肝脏衰老及再生障碍的补体依赖性机制与调控

Liver failure is prone to occur after hepatectomy in elderly patients. Aging-induced senescence is considered to be one of the key factors leading to its occurrence. However, the precise senescence related mechanisms involved in liver failure are not well defined, which poses a significant clinical challenge. Traditionally, complement components are necessary for liver regeneration, and complement C3a and C5a are considered to promote liver regeneration. We spearheaded the development of a program to study the role of complement in liver injury and regeneration, which covered aspects of the role of complement in liver senescence and regeneration. Our preliminary studies highlight the important divergent roles of complement in liver senescence (promoting senescence) and liver regeneration (sparing liver regeneration). However, excessive activation of the complement system is implicated in the impairment of liver regeneration. More interestingly, we confirmed that aggravated activation of complement system participates in fatal liver failure after extended hepatectomy in mice through stress-inducing premature senescence and our targeted complement inhibitor rescue the liver failure by preventing or reversing some aspects of premature senescence. Based on these novel findings, the general goal of this proposal is to explore the role of complement in liver senescence and liver failure and determine the therapeutic efficacy of site-targeted complement inhibition. Our working hypothesis is that complement plays dual roles in liver injury and repair, not only playing a key role in accelerating hepatocyte senescence, but also having important functions in sparing liver regeneration. However, excessive and aggravated activation of the complement system is implicated in both senescence and the impairment of liver regeneration and our targeted complement inhibitory strategies may prove an effective treatment option, not only for amelioration of liver senescence but also in promoting liver regeneration. The aim of this study is to better define the complement dependent mechanisms involved in senescence and liver repair, and depending on the role of complement in senescence vs regeneration, we hypothesize that a balanced approach of complement inhibition, or site-targeted inhibition at certain points in the complement pathway, will provide effective therapeutic benefit in elderly patients for hepatectomy.

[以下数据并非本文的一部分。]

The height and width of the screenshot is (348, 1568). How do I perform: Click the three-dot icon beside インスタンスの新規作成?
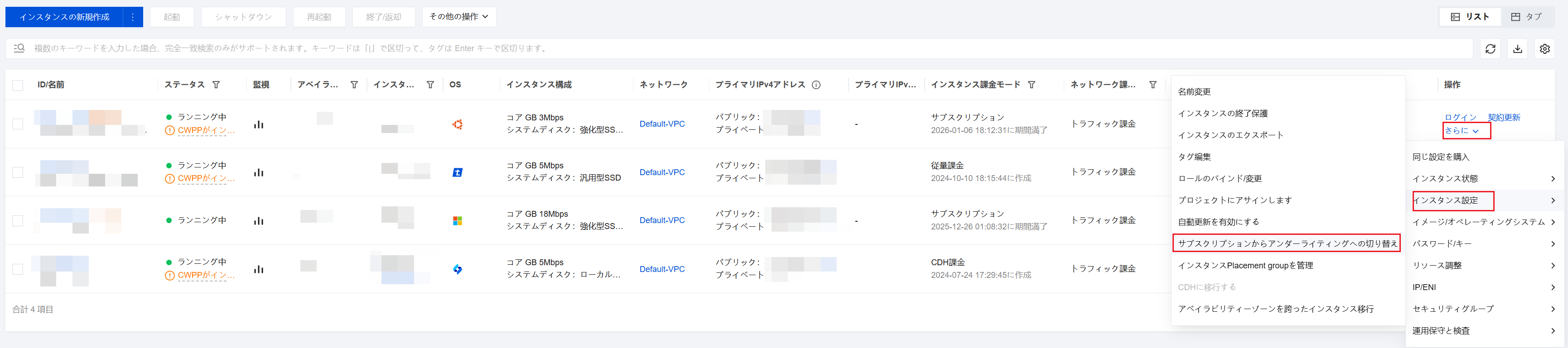133,17
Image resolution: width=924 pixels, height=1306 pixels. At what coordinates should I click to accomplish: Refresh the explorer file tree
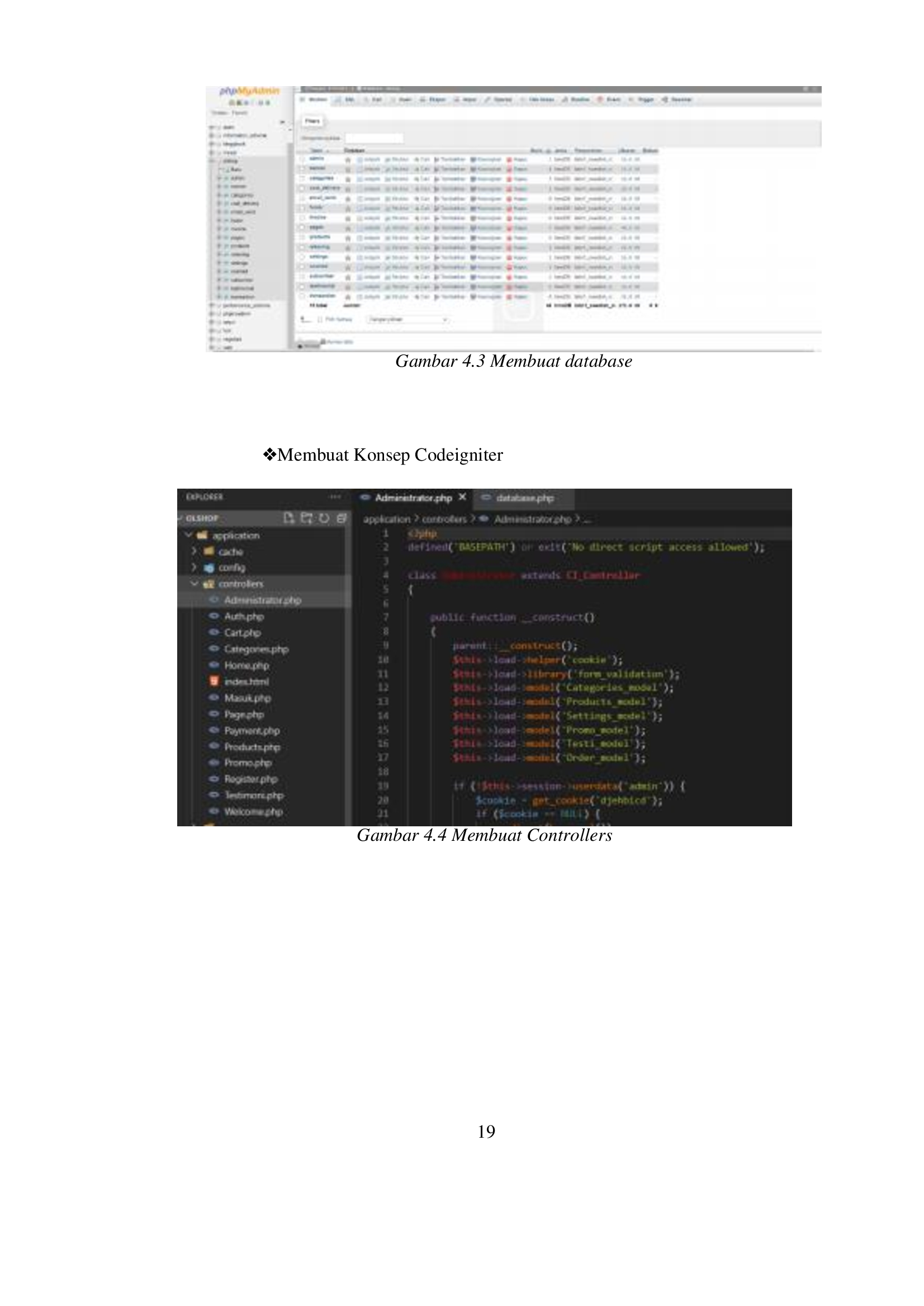coord(324,518)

老年病人肝切除术后易出现肝功能衰竭，衰老致肝脏再生障碍被认为是导致其发生的关键因素。补体与衰老相关；传统观念认为，补体成分为肝脏再生必须，需要补充补体促进肝脏再生。我们研究发现过度激活的补体产物是引起肝脏损伤、妨碍肝脏再生的重要因素。进一步证实激活的补体可能与小鼠肝脏衰老相关，靶向补体抑制可减轻应激诱导过早衰老，促进肝脏再生，改善小鼠扩大性肝切除预后。据此提出假说：补体参与肝脏衰老进程；补体系统的过度激活参与肝脏应激性早衰机制阻碍肝脏再生导致小鼠肝切除致命性肝功能衰竭，靶向补体抗体的平衡抑制对挽救此类肝功能衰竭有益。本课题拟建立老年性动物肝切除模型，探讨不同补体成分与肝脏衰老以及肝脏再生障碍之间的关系，揭示补体系统的过度激活引起肝脏应激性早衰与肝切除术后致命性肝衰的作用及机制，验证靶向性补体调控有效防止老年性肝切除肝脏细胞的应激性衰老触发的致命性肝衰，从而为临床应用提供理论与实验依据。

老年病人肝切除术后易出现肝功能衰竭，衰老致肝脏再生障碍被认为是导致其发生的关键因素。传统观念认为，补体成分为肝脏再生必须，需要补充补体促进肝脏再生。我们研究发现过度激活的补体产物是引起肝脏损伤、妨碍肝脏再生的重要因素。我们的研究证实激活的补体可能与小鼠肝脏衰老相关，靶向补体抑制可减轻应激诱导过早衰老，促进肝脏再生，改善小鼠扩大性肝切除预后。据此提出假说：补体参与肝脏衰老进程；补体系统的过度激活参与肝脏应激性早衰机制阻碍肝脏再生导致小鼠肝切除致命性肝功能衰竭，靶向补体抗体的平衡抑制对挽救此类肝功能衰竭有益。本项目通过建立D-gal诱导小鼠肝脏衰老模型和自然衰老模型，以及利用补体基因缺陷小鼠和靶向性补体抑制剂探索了补体活化参与肝脏衰老的机制，并利用衰老小鼠肝部分切除模型，探讨不同补体成分与衰老肝脏肝切除后肝再生障碍之间的关系，揭示补体系统的过度激活引起肝脏应激性早衰与肝切除术后致命性肝衰的作用及机制，验证靶向性补体调控有效防止老年性肝切除肝脏细胞的应激性衰老触发的致命性肝衰，从而为临床应用提供理论与实验依据。